The only thing that dumps out errors is the hadoop logs, and there is
a lot going on there...is there anything in particular that I should
look for near where it crawls that file?  I don't see anything
error-related near it or the other missing files.

-- Chris



On Mon, Dec 19, 2011 at 2:00 PM, Markus Jelsma
<ma...@openindex.io> wrote:
> Check if it is in your CrawlDB at all. Debug further from that point on. If it
> is not, then why? Perhaps some URL filter? If it is, did it get an error?
>
>> I'm trying to crawl a SharePoint 2010 site, and I'm confused as to why
>> a document isn't getting added to my Solr Index.
>>
>> I can use the parsechecker and indexchecker to verify the link to the
>> docx file, and they both can get to it and parse it just fine.  But
>> when I use the crawl command, it doesn't appear.  What config file
>> should I be checking?  Do those tools use the same settings, or is
>> there something different about the way they operate?
>>
>> Any help would be appreciated!
>>
>> -- Chris

Re: Missing document

Posted by Markus Jelsma <ma...@openindex.io>.

Check if it is in your CrawlDB at all. Debug further from that point on. If it 
is not, then why? Perhaps some URL filter? If it is, did it get an error? 

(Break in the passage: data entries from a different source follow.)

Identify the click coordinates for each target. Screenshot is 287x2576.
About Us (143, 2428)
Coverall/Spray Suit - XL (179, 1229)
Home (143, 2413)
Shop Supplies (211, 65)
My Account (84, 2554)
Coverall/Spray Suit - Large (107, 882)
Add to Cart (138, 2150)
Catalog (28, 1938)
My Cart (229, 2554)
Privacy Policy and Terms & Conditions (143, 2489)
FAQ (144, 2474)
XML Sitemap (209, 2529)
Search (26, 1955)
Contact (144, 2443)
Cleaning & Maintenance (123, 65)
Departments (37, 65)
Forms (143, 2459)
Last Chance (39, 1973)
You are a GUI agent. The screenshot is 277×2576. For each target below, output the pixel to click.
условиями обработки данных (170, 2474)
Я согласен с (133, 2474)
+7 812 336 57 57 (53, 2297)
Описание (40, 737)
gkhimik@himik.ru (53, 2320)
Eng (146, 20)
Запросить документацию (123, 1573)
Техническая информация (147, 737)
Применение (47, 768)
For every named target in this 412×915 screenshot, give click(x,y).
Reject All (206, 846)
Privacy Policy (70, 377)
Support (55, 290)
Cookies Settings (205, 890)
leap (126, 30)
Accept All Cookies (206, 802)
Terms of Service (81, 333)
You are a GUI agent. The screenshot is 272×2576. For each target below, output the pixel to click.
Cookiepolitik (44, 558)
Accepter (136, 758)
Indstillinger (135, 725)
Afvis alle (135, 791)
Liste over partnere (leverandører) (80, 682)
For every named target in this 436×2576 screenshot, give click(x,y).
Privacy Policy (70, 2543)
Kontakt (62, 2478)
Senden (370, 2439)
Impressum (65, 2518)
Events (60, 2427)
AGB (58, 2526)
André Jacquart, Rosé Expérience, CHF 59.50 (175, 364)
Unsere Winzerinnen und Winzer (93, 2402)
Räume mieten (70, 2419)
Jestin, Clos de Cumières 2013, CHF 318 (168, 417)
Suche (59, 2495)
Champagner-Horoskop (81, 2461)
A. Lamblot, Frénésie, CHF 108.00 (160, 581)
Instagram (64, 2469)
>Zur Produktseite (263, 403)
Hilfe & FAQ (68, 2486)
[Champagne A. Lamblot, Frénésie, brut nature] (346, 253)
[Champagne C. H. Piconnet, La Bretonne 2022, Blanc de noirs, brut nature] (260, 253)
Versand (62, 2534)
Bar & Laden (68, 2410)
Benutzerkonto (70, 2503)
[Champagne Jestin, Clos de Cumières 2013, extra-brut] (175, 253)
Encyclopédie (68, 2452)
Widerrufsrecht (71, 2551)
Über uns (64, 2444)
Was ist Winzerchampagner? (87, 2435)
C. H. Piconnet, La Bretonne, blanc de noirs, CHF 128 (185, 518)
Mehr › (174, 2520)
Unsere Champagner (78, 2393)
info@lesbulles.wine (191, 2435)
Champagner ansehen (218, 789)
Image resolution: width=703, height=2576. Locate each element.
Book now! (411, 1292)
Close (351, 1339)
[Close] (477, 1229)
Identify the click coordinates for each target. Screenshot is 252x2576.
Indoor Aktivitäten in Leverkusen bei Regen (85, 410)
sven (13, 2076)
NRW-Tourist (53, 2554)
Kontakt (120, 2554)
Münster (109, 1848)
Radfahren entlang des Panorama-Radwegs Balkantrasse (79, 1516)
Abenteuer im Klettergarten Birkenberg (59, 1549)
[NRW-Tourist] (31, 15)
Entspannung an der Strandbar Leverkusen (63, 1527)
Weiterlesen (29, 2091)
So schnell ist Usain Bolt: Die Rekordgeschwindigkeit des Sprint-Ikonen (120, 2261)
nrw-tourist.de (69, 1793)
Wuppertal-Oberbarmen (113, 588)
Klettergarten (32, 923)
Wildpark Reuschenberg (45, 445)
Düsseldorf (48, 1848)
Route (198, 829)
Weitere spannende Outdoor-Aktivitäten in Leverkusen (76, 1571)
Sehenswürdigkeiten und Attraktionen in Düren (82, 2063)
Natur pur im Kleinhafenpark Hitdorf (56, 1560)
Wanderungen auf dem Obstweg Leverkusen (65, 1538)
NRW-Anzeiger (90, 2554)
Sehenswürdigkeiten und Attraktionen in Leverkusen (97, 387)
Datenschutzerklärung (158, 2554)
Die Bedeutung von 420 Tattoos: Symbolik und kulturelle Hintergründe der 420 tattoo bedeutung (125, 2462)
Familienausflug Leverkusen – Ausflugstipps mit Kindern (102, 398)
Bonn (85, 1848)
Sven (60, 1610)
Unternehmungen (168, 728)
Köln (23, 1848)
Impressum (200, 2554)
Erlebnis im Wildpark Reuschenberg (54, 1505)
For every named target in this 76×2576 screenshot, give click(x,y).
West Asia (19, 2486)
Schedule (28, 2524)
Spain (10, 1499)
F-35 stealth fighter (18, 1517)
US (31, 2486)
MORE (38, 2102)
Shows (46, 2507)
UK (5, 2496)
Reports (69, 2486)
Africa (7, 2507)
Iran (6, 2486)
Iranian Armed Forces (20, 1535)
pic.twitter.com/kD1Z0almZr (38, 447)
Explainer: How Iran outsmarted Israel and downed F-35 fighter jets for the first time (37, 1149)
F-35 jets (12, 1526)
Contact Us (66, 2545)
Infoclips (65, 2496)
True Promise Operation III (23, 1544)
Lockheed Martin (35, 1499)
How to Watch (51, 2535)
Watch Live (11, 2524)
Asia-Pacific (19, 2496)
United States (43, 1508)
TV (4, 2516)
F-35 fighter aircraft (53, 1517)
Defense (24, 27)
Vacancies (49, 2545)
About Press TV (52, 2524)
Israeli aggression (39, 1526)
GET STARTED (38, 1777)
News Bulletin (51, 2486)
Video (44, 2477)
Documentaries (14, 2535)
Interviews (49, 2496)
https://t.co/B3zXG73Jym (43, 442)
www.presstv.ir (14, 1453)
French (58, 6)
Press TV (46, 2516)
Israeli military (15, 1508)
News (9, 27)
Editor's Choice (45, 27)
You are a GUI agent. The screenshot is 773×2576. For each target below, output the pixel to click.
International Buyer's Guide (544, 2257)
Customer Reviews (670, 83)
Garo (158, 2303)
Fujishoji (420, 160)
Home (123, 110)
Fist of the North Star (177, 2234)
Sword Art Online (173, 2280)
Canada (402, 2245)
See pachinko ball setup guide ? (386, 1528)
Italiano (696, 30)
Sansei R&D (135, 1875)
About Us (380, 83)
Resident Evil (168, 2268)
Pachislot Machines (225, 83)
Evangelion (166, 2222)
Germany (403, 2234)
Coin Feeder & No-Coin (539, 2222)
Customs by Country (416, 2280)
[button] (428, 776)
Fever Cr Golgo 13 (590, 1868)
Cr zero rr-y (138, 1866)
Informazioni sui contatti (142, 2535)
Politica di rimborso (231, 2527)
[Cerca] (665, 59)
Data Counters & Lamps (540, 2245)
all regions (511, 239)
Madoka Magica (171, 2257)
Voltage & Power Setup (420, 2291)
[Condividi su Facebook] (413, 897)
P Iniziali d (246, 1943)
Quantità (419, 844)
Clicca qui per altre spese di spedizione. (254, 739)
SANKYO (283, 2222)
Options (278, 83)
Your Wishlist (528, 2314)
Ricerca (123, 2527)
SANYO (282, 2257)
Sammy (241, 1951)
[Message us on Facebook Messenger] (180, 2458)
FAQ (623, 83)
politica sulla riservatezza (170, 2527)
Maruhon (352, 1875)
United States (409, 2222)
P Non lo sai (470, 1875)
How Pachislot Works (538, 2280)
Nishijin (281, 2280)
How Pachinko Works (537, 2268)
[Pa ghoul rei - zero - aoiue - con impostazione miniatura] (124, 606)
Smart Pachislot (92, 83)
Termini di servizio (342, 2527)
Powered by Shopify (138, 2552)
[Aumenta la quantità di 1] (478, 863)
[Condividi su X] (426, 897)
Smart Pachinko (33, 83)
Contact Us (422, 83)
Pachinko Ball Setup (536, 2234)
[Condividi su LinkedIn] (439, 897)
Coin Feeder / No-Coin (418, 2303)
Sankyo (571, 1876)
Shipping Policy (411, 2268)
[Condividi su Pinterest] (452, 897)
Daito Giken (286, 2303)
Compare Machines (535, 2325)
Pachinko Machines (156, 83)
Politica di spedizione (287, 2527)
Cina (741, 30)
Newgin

> I'm trying to crawl a SharePoint 2010 site, and I'm confused as to why
> a document isn't getting added to my Solr Index.
> 
> I can use the parsechecker and indexchecker to verify the link to the
> docx file, and they both can get to it and parse it just fine.  But
> when I use the crawl command, it doesn't appear.  What config file
> should I be checking?  Do those tools use the same settings, or is
> there something different about the way they operate?
> 
> Any help would be appreciated!
> 
> -- Chris